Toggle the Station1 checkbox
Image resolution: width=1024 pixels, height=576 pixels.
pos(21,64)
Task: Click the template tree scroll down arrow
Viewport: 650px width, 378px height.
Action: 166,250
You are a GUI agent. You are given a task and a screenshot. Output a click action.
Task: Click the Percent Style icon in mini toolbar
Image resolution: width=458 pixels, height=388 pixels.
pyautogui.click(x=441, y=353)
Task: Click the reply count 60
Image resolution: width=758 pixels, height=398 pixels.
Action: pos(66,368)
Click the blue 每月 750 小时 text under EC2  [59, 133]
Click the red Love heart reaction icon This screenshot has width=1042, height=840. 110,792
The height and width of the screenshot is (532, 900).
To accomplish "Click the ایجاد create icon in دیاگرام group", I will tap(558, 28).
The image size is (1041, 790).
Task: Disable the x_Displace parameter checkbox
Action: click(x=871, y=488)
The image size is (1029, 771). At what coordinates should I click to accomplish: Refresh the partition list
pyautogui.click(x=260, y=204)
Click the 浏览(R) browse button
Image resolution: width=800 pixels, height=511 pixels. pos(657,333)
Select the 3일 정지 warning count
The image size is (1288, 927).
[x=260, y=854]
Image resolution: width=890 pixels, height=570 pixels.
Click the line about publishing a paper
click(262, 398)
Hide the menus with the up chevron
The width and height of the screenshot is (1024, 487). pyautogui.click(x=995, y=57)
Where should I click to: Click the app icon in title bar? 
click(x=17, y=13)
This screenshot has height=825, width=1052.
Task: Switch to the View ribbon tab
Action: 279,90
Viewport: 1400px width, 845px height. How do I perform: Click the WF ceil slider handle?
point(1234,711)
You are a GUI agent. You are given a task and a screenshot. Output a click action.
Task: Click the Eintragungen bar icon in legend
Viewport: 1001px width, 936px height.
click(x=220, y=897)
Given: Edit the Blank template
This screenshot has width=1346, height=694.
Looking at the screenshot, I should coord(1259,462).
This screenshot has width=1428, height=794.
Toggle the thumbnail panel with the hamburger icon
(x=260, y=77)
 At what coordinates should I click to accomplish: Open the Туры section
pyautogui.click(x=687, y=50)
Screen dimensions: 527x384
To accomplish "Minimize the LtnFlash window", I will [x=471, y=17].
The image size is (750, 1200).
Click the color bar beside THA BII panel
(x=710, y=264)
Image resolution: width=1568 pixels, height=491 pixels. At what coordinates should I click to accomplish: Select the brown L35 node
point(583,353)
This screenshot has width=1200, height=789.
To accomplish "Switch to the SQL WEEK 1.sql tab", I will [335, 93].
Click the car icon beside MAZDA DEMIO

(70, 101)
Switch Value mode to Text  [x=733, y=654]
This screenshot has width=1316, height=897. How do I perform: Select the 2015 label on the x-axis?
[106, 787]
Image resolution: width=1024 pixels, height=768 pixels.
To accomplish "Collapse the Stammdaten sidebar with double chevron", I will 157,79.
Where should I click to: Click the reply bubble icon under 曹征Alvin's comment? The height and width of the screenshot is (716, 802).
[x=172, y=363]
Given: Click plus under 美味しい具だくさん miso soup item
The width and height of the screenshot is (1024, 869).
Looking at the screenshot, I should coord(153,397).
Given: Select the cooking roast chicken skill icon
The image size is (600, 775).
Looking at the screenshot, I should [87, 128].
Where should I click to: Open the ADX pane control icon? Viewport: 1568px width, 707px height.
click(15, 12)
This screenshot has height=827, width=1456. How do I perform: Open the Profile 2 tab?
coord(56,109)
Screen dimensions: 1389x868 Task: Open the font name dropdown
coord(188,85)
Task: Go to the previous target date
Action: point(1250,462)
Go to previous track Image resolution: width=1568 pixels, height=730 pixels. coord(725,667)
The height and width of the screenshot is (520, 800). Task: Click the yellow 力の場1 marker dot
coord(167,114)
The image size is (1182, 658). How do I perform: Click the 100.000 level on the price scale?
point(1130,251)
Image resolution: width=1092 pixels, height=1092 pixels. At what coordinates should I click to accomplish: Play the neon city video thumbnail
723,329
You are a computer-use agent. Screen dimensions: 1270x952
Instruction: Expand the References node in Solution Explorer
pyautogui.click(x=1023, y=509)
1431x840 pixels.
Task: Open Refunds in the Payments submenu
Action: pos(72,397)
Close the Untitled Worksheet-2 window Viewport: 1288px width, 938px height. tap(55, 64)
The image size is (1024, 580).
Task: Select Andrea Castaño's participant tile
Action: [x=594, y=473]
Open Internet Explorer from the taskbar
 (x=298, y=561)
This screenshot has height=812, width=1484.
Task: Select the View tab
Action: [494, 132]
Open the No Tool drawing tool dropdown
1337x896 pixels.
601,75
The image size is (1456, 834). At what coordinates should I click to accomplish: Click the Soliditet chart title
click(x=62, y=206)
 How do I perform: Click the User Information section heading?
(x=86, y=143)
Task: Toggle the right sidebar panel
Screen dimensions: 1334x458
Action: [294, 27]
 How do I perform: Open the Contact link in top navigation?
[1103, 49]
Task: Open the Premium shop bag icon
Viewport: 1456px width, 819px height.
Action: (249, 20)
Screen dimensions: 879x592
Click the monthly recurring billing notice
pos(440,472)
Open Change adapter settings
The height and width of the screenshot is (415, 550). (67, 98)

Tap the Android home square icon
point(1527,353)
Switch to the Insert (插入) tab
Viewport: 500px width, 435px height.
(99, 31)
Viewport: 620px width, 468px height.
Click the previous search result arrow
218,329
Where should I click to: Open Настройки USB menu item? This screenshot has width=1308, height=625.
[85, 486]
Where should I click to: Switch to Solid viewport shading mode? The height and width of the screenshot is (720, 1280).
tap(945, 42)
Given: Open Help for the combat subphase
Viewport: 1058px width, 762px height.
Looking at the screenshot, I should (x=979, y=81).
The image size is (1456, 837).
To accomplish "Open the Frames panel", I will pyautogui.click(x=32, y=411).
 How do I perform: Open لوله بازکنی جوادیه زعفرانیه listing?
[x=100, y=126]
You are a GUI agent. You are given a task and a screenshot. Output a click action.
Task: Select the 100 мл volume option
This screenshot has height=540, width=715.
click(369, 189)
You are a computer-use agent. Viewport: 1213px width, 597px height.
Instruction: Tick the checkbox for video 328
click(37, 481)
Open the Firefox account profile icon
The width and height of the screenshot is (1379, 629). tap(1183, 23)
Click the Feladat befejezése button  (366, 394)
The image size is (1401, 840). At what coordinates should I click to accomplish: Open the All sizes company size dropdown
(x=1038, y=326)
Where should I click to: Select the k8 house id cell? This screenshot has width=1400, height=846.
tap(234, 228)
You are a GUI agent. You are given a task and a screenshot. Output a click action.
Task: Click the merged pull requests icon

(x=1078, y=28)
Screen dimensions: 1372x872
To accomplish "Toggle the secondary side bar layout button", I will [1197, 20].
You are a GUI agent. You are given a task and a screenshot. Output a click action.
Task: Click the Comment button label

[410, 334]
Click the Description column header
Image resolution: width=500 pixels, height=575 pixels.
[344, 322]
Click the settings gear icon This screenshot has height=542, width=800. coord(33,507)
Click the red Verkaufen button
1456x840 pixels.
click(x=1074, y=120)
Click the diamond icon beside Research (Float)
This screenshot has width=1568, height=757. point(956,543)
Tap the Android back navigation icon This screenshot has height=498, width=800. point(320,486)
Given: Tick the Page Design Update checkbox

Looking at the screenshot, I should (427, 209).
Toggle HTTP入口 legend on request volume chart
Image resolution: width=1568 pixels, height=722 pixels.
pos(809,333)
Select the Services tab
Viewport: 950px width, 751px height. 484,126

•••••

Consigne
Recopiez à l'identique l'ensemble des enregistrements ci-dessus, ligne par ligne.

Réponse attendue
Toggle the Station1 checkbox
Image resolution: width=1024 pixels, height=576 pixels.
pos(21,64)
Task: Click the template tree scroll down arrow
Viewport: 650px width, 378px height.
Action: 166,250
You are a GUI agent. You are given a task and a screenshot. Output a click action.
Task: Click the Percent Style icon in mini toolbar
Image resolution: width=458 pixels, height=388 pixels.
pyautogui.click(x=441, y=353)
Task: Click the reply count 60
Image resolution: width=758 pixels, height=398 pixels.
Action: pos(66,368)
Click the blue 每月 750 小时 text under EC2  [59, 133]
Click the red Love heart reaction icon This screenshot has width=1042, height=840. 110,792
The height and width of the screenshot is (532, 900).
To accomplish "Click the ایجاد create icon in دیاگرام group", I will tap(558, 28).
The image size is (1041, 790).
Task: Disable the x_Displace parameter checkbox
Action: click(x=871, y=488)
The image size is (1029, 771). At what coordinates should I click to accomplish: Refresh the partition list
pyautogui.click(x=260, y=204)
Click the 浏览(R) browse button
Image resolution: width=800 pixels, height=511 pixels. pos(657,333)
Select the 3일 정지 warning count
The image size is (1288, 927).
[x=260, y=854]
Image resolution: width=890 pixels, height=570 pixels.
Click the line about publishing a paper
click(262, 398)
Hide the menus with the up chevron
The width and height of the screenshot is (1024, 487). pyautogui.click(x=995, y=57)
Where should I click to: Click the app icon in title bar? 
click(x=17, y=13)
This screenshot has height=825, width=1052.
Task: Switch to the View ribbon tab
Action: 279,90
Viewport: 1400px width, 845px height. How do I perform: Click the WF ceil slider handle?
point(1234,711)
You are a GUI agent. You are given a task and a screenshot. Output a click action.
Task: Click the Eintragungen bar icon in legend
Viewport: 1001px width, 936px height.
click(x=220, y=897)
Given: Edit the Blank template
This screenshot has width=1346, height=694.
Looking at the screenshot, I should coord(1259,462).
This screenshot has width=1428, height=794.
Toggle the thumbnail panel with the hamburger icon
(x=260, y=77)
 At what coordinates should I click to accomplish: Open the Туры section
pyautogui.click(x=687, y=50)
Screen dimensions: 527x384
To accomplish "Minimize the LtnFlash window", I will [x=471, y=17].
The image size is (750, 1200).
Click the color bar beside THA BII panel
(x=710, y=264)
Image resolution: width=1568 pixels, height=491 pixels. At what coordinates should I click to accomplish: Select the brown L35 node
point(583,353)
This screenshot has width=1200, height=789.
To accomplish "Switch to the SQL WEEK 1.sql tab", I will [335, 93].
Click the car icon beside MAZDA DEMIO

(70, 101)
Switch Value mode to Text  [x=733, y=654]
This screenshot has width=1316, height=897. How do I perform: Select the 2015 label on the x-axis?
[106, 787]
Image resolution: width=1024 pixels, height=768 pixels.
To accomplish "Collapse the Stammdaten sidebar with double chevron", I will 157,79.
Where should I click to: Click the reply bubble icon under 曹征Alvin's comment? The height and width of the screenshot is (716, 802).
[x=172, y=363]
Given: Click plus under 美味しい具だくさん miso soup item
The width and height of the screenshot is (1024, 869).
Looking at the screenshot, I should coord(153,397).
Given: Select the cooking roast chicken skill icon
The image size is (600, 775).
Looking at the screenshot, I should [87, 128].
Where should I click to: Open the ADX pane control icon? Viewport: 1568px width, 707px height.
click(15, 12)
This screenshot has height=827, width=1456. How do I perform: Open the Profile 2 tab?
coord(56,109)
Screen dimensions: 1389x868 Task: Open the font name dropdown
coord(188,85)
Task: Go to the previous target date
Action: point(1250,462)
Go to previous track Image resolution: width=1568 pixels, height=730 pixels. coord(725,667)
The height and width of the screenshot is (520, 800). Task: Click the yellow 力の場1 marker dot
coord(167,114)
The image size is (1182, 658). How do I perform: Click the 100.000 level on the price scale?
point(1130,251)
Image resolution: width=1092 pixels, height=1092 pixels. At what coordinates should I click to accomplish: Play the neon city video thumbnail
723,329
You are a computer-use agent. Screen dimensions: 1270x952
Instruction: Expand the References node in Solution Explorer
pyautogui.click(x=1023, y=509)
1431x840 pixels.
Task: Open Refunds in the Payments submenu
Action: pos(72,397)
Close the Untitled Worksheet-2 window Viewport: 1288px width, 938px height. tap(55, 64)
The image size is (1024, 580).
Task: Select Andrea Castaño's participant tile
Action: [x=594, y=473]
Open Internet Explorer from the taskbar
 (x=298, y=561)
This screenshot has height=812, width=1484.
Task: Select the View tab
Action: [494, 132]
Open the No Tool drawing tool dropdown
1337x896 pixels.
601,75
The image size is (1456, 834). At what coordinates should I click to accomplish: Click the Soliditet chart title
click(x=62, y=206)
 How do I perform: Click the User Information section heading?
(x=86, y=143)
Task: Toggle the right sidebar panel
Screen dimensions: 1334x458
Action: [294, 27]
 How do I perform: Open the Contact link in top navigation?
[1103, 49]
Task: Open the Premium shop bag icon
Viewport: 1456px width, 819px height.
Action: (249, 20)
Screen dimensions: 879x592
Click the monthly recurring billing notice
pos(440,472)
Open Change adapter settings
The height and width of the screenshot is (415, 550). (67, 98)

Tap the Android home square icon
point(1527,353)
Switch to the Insert (插入) tab
Viewport: 500px width, 435px height.
(99, 31)
Viewport: 620px width, 468px height.
Click the previous search result arrow
218,329
Where should I click to: Open Настройки USB menu item? This screenshot has width=1308, height=625.
[85, 486]
Where should I click to: Switch to Solid viewport shading mode? The height and width of the screenshot is (720, 1280).
tap(945, 42)
Given: Open Help for the combat subphase
Viewport: 1058px width, 762px height.
Looking at the screenshot, I should (x=979, y=81).
The image size is (1456, 837).
To accomplish "Open the Frames panel", I will pyautogui.click(x=32, y=411).
 How do I perform: Open لوله بازکنی جوادیه زعفرانیه listing?
[x=100, y=126]
You are a GUI agent. You are given a task and a screenshot. Output a click action.
Task: Select the 100 мл volume option
This screenshot has height=540, width=715.
click(369, 189)
You are a computer-use agent. Viewport: 1213px width, 597px height.
Instruction: Tick the checkbox for video 328
click(37, 481)
Open the Firefox account profile icon
The width and height of the screenshot is (1379, 629). tap(1183, 23)
Click the Feladat befejezése button  (366, 394)
The image size is (1401, 840). At what coordinates should I click to accomplish: Open the All sizes company size dropdown
(x=1038, y=326)
Where should I click to: Select the k8 house id cell? This screenshot has width=1400, height=846.
tap(234, 228)
You are a GUI agent. You are given a task and a screenshot. Output a click action.
Task: Click the merged pull requests icon

(x=1078, y=28)
Screen dimensions: 1372x872
To accomplish "Toggle the secondary side bar layout button", I will [1197, 20].
You are a GUI agent. You are given a task and a screenshot. Output a click action.
Task: Click the Comment button label

[410, 334]
Click the Description column header
Image resolution: width=500 pixels, height=575 pixels.
[344, 322]
Click the settings gear icon This screenshot has height=542, width=800. coord(33,507)
Click the red Verkaufen button
1456x840 pixels.
click(x=1074, y=120)
Click the diamond icon beside Research (Float)
This screenshot has width=1568, height=757. point(956,543)
Tap the Android back navigation icon This screenshot has height=498, width=800. point(320,486)
Given: Tick the Page Design Update checkbox

Looking at the screenshot, I should (427, 209).
Toggle HTTP入口 legend on request volume chart
Image resolution: width=1568 pixels, height=722 pixels.
pos(809,333)
Select the Services tab
Viewport: 950px width, 751px height. 484,126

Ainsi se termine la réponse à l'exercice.